From 1983 to 1984 he worked as an engineer at the Simferopolsky Experimental Greenhouse Complex in Simferopol.

From 1985 to 1987 he served in the Soviet Army. After completing his service, he worked for 5 years as a power engineer at the Krymnerudprom Production Association.

From 1992 to 2000, he worked in various positions at the Konsol company. For the next two years, he held the position of General Director of Konsol LTD LLC.

Between December 2002 and May 2006, he was the deputy chairman of the Board of the Ukrrosbud Corporation.

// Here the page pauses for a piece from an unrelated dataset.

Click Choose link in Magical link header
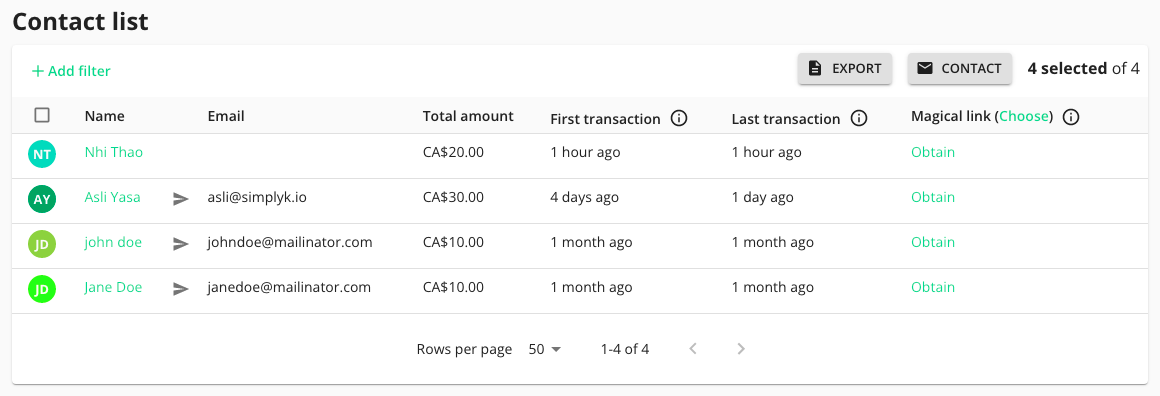This screenshot has width=1160, height=396. point(1024,116)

In 2002, he was elected as a member of the Verkhovna Rada of Crimea in the majoritarian district. In the same year, Viktor Nikolaevich received the title of Honored Builder of the Autonomous Republic of Crimea. Four years later, in 2006, he was reelected to the regional parliament.

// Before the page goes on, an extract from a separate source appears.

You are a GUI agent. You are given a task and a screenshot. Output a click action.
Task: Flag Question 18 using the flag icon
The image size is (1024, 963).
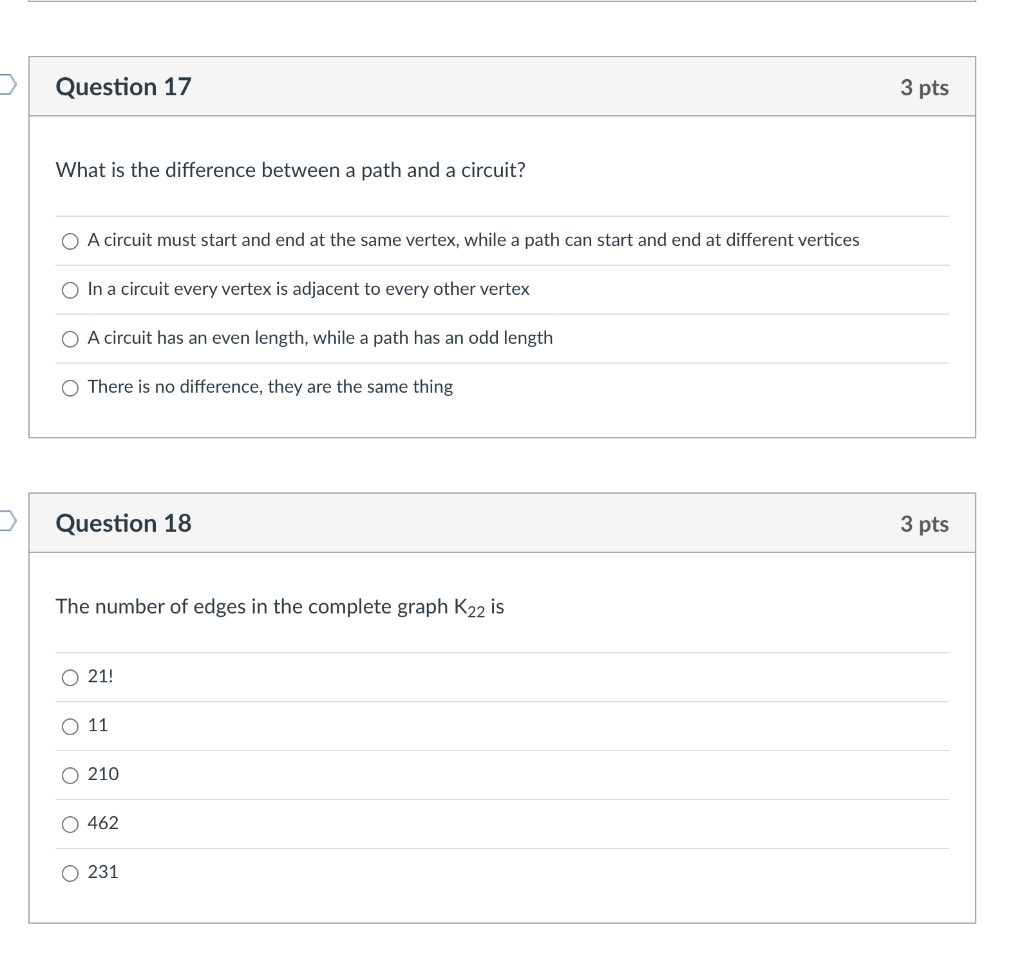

In 2005, he graduated from the Kharkiv Regional Institute of Public Administration of the National Academy of Public Administration under the President of Ukraine with a degree in public administration and received a master's degree in public administration.

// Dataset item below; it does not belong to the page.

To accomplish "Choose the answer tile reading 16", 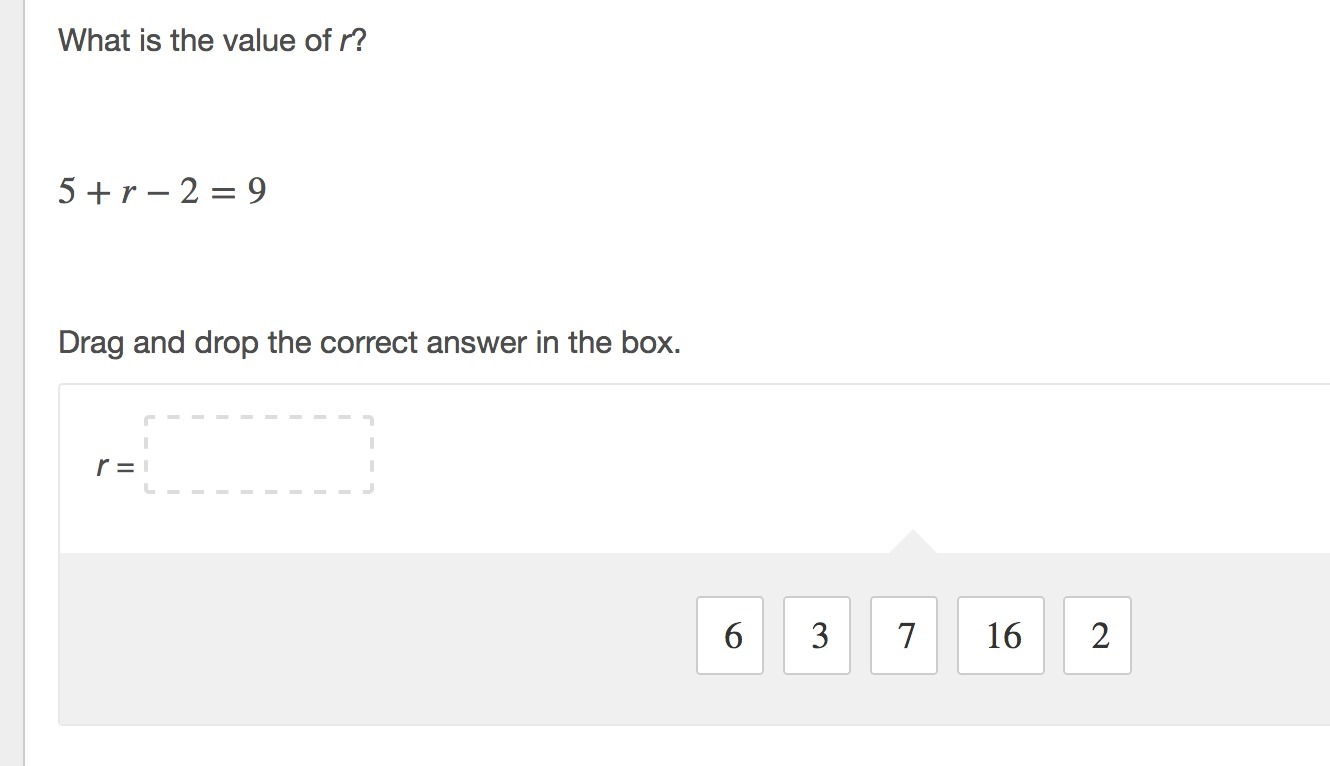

In May 2006, he has been Chairman of the Standing Committee of the Verkhovna Rada of Crimea for Industry, Construction, Transport, Communications and the Fuel and Energy Complex. In 2007, Ahyeyev received the title of Honored Builder of Ukraine.

On 7 November 2010, Ahyeyev was elected the 3rd Mayor of Simferopol. He officially took office on 11 November.

On 29 September 2014, after the annexation of Crimea, Ahyeyev was elected the head of the municipality of the city district of Simferopol of the Republic of Crimea - the chairman of the Simferopol city council.

== Awards ==

- Medal “For Valiant Labor” (Republic of Crimea, 29 October 2015) — for significant contribution to strengthening unity, the socio-economic and cultural development of the Republic of Crimea, many years of dedicated work, high professionalism, active civic position, and in connection with the Day of National Unity.
- Order of Prince Yaroslav the Wise (2019).
- Order “For Loyalty to Duty” (Republic of Crimea, 2019).

==Family==

He is married to Nataliya and has four children. Nataliya is the daughter of Valeriy Yermak, who led Simferopol for sixteen years.